MSRB3 antioxidant activity is necessary for inner ear cuticular plate structure and hair bundle integrity.

Abstract

Methionine sulfoxide reductases (MSRs) are enzymes responsible for catalyzing the reduction of methionine sulfoxides. We previously demonstrated that variants in human MSRB3, an MSR family member, are associated with profound autosomal recessive prelingual non-syndromic deafness, DFNB74. To better understand the role of MSRB3 in the auditory pathway, we generated complete Msrb3 gene knockout mice. The Msrb3-deficient mice showed profound deafness by postnatal day 16, which was accompanied by morphological abnormalities including altered stereocilia bundle shape and cuticular plate degeneration, followed by hair cell apoptotic death.

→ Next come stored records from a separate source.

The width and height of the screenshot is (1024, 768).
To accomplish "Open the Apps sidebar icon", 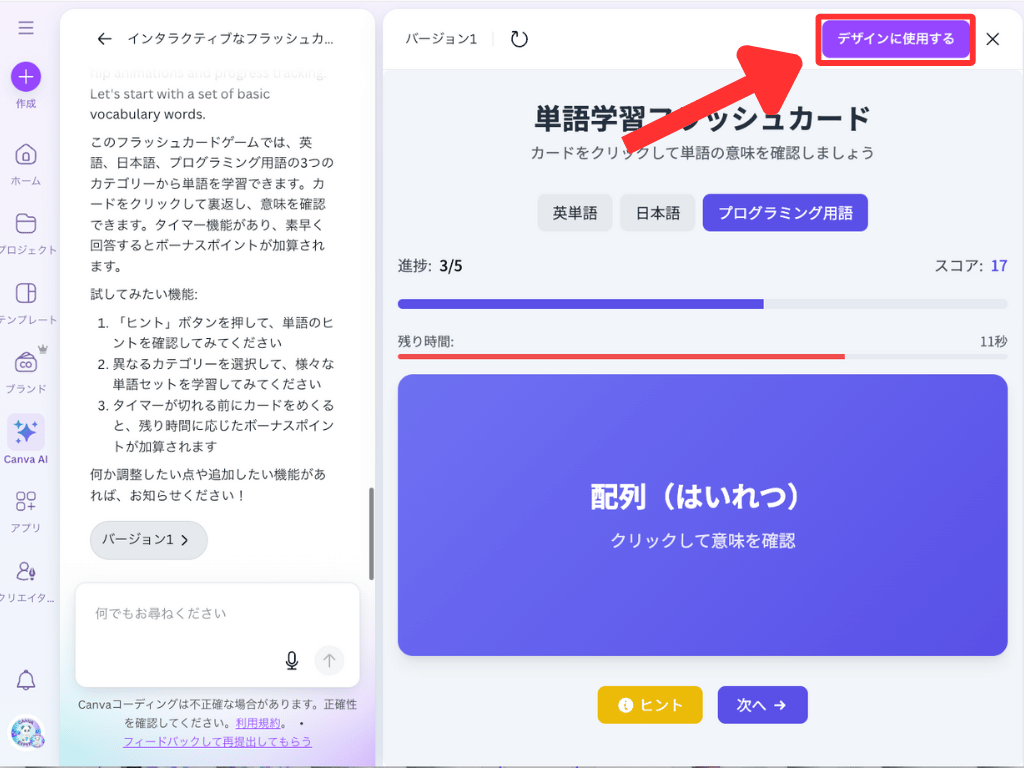I will point(26,501).
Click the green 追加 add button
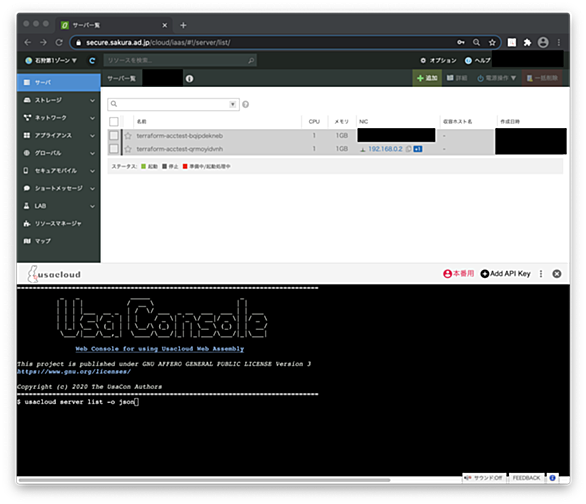This screenshot has height=504, width=586. (x=427, y=78)
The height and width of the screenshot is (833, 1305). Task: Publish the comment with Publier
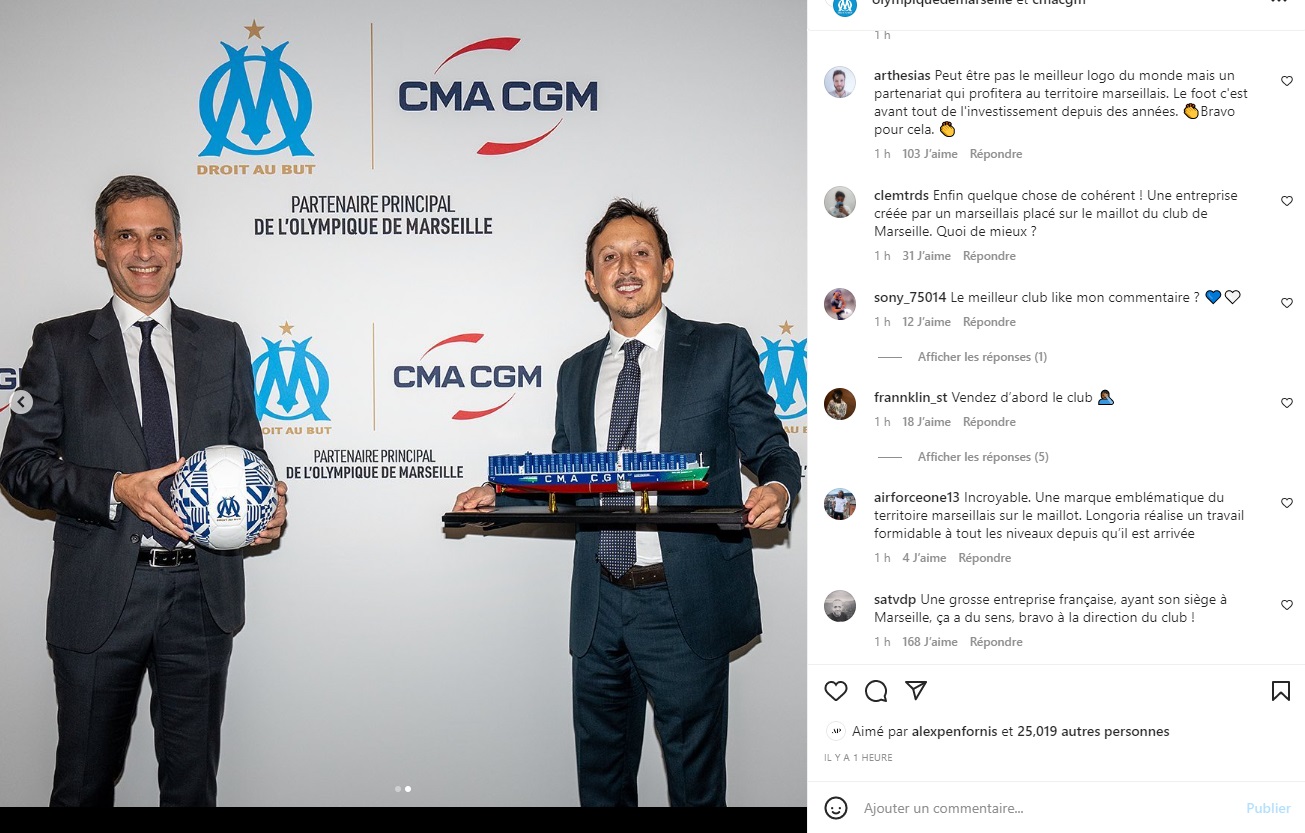click(x=1268, y=808)
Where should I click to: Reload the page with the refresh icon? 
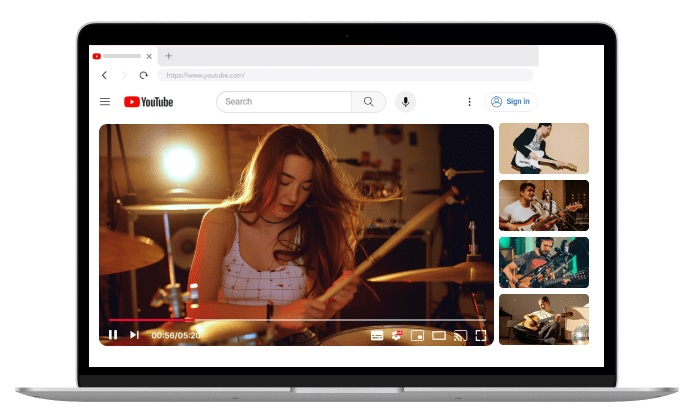tap(144, 75)
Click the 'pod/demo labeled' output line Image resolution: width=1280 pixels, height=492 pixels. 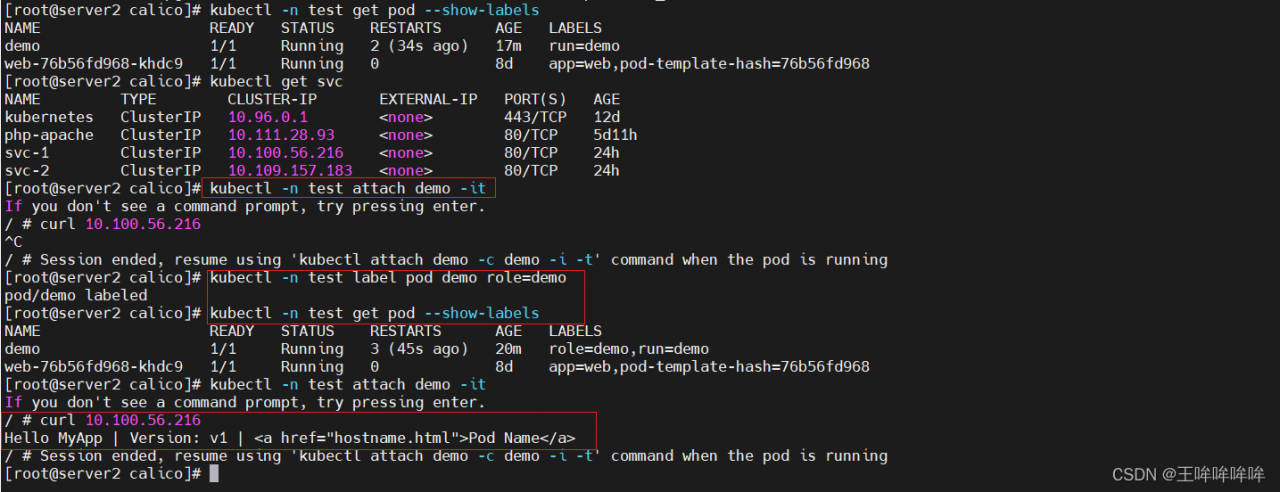click(76, 296)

Although the absence of MSRB3 primarily affected the actin cytoskeleton, rootlets were present, and the localization of major F-actin stereocilia-core proteins was unaltered. Biochemical assays demonstrated that wild-type MSRB3, but not MSRB3 harboring p.Cys89Gly, the same variant reported for DFNB74, can repolymerize oxidized actin. Consistent with these results, we observed a decreased ratio of reduced/total actin in the inner ears of Msrb3 knockout mice. These data suggest a protective role for MSRB3 in the maintenance and maturation of stereocilia and hair cells, a conserved mechanism aimed at maintaining actin redox dynamics in these sensory cells.